What the task asks: Using the data below, return all lines in which "legend" appears.

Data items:
________________
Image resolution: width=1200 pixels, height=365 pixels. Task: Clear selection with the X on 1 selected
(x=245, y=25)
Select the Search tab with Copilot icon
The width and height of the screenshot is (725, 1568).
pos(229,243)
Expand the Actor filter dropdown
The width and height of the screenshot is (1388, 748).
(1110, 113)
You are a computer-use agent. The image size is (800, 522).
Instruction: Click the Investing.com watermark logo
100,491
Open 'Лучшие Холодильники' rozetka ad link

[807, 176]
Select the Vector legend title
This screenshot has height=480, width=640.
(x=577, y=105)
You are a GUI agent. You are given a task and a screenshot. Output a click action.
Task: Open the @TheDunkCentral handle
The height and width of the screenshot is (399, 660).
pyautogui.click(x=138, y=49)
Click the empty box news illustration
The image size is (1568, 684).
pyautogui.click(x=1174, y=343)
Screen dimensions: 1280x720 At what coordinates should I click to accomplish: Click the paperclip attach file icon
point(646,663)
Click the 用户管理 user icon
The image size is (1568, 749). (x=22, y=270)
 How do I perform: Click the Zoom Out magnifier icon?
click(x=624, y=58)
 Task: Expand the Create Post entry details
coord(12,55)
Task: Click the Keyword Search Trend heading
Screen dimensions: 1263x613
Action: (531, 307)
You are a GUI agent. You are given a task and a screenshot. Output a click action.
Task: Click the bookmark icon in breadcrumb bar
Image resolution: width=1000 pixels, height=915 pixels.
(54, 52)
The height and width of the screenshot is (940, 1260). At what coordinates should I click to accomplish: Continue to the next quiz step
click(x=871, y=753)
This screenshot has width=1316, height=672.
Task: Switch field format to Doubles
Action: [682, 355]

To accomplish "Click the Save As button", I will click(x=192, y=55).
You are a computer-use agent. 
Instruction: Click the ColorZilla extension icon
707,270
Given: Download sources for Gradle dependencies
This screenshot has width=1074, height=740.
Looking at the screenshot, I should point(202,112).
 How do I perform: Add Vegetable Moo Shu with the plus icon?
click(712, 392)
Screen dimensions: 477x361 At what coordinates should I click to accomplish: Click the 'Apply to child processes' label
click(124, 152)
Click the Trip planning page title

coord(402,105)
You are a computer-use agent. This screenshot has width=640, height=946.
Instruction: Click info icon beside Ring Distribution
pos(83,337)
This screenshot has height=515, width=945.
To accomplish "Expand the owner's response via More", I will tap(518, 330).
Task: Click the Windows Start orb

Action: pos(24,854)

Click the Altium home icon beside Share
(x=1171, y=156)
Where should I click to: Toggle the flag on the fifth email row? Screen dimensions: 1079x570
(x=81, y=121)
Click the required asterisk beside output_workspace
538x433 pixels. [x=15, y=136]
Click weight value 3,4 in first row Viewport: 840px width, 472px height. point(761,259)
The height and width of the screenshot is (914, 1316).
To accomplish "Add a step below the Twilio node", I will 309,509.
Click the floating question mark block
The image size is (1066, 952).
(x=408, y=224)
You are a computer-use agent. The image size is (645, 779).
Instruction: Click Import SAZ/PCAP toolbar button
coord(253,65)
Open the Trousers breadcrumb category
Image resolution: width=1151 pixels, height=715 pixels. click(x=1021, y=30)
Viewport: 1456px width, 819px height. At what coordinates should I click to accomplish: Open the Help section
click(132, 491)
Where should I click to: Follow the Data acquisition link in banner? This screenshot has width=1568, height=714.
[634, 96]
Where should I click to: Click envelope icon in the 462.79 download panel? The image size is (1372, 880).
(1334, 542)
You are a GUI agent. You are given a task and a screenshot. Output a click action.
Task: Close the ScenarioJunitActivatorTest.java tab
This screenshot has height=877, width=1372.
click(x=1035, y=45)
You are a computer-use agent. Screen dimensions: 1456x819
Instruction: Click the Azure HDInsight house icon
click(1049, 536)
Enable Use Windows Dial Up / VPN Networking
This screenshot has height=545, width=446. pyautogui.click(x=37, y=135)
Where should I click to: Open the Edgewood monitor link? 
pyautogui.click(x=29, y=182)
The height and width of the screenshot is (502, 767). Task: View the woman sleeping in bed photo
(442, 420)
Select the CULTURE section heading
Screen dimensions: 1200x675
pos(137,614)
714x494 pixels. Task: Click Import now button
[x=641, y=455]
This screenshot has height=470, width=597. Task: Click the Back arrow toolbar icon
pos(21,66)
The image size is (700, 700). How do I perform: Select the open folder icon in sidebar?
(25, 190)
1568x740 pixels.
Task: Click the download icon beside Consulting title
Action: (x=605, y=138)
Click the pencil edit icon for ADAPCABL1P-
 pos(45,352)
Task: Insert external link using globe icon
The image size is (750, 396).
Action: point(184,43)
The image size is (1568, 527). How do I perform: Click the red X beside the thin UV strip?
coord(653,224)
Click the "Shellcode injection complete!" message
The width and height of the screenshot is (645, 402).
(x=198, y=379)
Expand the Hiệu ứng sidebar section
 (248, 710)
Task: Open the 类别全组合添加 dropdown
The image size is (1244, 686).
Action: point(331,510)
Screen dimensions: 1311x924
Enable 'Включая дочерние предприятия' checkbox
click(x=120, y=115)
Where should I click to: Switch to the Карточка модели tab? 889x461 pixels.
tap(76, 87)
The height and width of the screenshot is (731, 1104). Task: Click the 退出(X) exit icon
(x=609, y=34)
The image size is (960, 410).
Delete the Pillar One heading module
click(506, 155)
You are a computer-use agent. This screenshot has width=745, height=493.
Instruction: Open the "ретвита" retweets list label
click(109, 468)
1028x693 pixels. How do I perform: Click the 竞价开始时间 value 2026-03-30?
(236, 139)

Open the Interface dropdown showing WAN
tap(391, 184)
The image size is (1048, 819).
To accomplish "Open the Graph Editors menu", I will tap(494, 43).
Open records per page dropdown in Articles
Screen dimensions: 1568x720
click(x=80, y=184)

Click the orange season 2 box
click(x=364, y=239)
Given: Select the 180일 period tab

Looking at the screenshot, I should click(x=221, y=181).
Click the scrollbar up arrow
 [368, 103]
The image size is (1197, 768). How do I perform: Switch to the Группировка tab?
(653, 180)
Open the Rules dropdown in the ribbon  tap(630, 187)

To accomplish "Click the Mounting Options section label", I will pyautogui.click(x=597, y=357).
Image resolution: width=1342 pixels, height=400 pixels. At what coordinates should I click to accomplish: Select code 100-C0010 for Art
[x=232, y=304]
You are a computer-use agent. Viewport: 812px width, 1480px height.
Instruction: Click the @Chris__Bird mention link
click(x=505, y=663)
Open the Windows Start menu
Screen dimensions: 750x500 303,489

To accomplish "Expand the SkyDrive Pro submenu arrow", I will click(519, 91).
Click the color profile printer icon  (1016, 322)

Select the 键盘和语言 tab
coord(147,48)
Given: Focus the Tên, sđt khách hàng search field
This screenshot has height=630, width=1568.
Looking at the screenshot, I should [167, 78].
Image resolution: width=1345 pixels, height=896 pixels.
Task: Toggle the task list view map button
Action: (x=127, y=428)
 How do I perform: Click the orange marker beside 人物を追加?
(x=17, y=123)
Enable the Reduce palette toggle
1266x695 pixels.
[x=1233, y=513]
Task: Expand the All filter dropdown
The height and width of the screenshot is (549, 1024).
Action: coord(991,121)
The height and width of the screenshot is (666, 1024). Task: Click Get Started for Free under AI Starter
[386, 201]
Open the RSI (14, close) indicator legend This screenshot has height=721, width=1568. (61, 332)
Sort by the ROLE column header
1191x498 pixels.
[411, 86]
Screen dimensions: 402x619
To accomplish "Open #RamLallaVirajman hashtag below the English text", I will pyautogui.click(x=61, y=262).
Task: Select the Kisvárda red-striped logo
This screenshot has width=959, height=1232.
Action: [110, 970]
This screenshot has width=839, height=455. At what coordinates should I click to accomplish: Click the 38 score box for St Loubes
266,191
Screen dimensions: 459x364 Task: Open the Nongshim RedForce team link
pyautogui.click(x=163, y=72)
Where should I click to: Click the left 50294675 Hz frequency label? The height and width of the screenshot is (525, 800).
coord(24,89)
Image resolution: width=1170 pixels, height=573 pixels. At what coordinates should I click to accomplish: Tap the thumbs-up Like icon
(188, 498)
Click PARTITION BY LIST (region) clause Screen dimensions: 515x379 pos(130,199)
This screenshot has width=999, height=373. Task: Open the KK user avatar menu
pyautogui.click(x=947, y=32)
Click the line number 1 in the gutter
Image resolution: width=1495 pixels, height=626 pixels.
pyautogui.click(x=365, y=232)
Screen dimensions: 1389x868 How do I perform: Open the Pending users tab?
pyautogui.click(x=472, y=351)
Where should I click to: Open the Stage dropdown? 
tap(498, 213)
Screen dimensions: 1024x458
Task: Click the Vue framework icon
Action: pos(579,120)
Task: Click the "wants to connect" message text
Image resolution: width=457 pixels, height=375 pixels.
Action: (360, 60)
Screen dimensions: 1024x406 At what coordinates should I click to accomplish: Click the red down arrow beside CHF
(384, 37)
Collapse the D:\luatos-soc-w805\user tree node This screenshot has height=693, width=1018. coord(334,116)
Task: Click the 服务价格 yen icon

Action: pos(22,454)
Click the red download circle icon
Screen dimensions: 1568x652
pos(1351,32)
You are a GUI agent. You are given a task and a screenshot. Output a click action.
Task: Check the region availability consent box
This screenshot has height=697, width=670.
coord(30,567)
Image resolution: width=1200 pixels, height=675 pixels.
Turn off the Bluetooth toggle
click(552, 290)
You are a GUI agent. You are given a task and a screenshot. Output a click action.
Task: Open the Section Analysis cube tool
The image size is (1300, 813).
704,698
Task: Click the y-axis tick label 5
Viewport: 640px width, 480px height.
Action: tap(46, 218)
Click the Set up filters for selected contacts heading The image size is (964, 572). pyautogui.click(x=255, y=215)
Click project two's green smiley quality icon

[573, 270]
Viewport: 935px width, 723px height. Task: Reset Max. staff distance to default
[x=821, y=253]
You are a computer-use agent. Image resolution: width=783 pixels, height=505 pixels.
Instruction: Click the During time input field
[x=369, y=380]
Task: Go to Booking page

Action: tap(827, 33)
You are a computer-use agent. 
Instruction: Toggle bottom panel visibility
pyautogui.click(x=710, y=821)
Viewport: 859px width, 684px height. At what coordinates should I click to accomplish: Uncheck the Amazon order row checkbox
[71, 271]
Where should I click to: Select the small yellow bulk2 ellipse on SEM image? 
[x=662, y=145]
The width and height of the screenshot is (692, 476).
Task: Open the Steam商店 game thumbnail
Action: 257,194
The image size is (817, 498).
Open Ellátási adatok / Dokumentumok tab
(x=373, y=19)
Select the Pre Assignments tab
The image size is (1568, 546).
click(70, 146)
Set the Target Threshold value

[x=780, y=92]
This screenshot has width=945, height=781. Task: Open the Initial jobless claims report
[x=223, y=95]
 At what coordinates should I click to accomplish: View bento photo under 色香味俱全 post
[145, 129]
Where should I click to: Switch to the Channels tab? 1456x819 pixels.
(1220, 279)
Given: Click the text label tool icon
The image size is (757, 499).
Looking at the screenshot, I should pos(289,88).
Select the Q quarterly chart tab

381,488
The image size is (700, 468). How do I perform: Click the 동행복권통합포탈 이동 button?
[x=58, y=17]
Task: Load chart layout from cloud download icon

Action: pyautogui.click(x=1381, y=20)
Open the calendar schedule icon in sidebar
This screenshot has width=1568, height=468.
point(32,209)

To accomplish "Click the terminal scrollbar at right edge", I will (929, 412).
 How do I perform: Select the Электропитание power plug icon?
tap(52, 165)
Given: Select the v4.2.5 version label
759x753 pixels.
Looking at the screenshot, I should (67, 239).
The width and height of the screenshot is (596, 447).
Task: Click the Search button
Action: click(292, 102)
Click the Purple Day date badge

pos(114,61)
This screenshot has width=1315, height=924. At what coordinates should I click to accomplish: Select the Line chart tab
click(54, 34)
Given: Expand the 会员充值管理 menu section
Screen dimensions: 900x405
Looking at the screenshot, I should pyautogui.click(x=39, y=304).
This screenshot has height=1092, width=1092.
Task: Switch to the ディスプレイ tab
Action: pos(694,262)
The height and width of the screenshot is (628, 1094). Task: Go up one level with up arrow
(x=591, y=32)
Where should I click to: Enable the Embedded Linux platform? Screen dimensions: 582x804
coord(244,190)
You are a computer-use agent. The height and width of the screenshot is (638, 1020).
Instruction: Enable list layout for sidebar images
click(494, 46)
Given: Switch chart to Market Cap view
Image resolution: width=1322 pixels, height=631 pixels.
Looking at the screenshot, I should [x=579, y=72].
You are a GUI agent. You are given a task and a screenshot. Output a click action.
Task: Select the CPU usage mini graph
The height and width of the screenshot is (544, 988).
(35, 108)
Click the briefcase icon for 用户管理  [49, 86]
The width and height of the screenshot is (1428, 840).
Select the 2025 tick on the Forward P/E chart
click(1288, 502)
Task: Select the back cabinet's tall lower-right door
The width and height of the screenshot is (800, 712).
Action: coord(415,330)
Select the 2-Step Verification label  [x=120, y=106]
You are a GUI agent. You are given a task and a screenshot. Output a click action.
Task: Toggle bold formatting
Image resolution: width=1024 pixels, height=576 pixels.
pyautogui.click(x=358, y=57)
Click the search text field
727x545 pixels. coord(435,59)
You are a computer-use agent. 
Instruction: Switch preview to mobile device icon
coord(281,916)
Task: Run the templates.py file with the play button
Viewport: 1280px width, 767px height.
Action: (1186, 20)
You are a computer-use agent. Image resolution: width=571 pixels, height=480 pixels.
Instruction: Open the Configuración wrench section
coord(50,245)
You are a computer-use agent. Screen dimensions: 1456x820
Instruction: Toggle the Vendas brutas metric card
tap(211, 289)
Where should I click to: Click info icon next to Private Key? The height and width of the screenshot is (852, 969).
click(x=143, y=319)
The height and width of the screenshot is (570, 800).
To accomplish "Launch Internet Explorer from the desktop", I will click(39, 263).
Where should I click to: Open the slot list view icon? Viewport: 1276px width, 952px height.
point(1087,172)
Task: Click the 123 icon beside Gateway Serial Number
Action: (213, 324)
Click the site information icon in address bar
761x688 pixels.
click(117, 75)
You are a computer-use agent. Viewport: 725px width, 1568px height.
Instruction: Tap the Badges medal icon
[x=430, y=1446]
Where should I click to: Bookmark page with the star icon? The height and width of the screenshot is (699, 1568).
________________
Reply:
Select the Vector legend title
Open the RSI (14, close) indicator legend This screenshot has height=721, width=1568. (61, 332)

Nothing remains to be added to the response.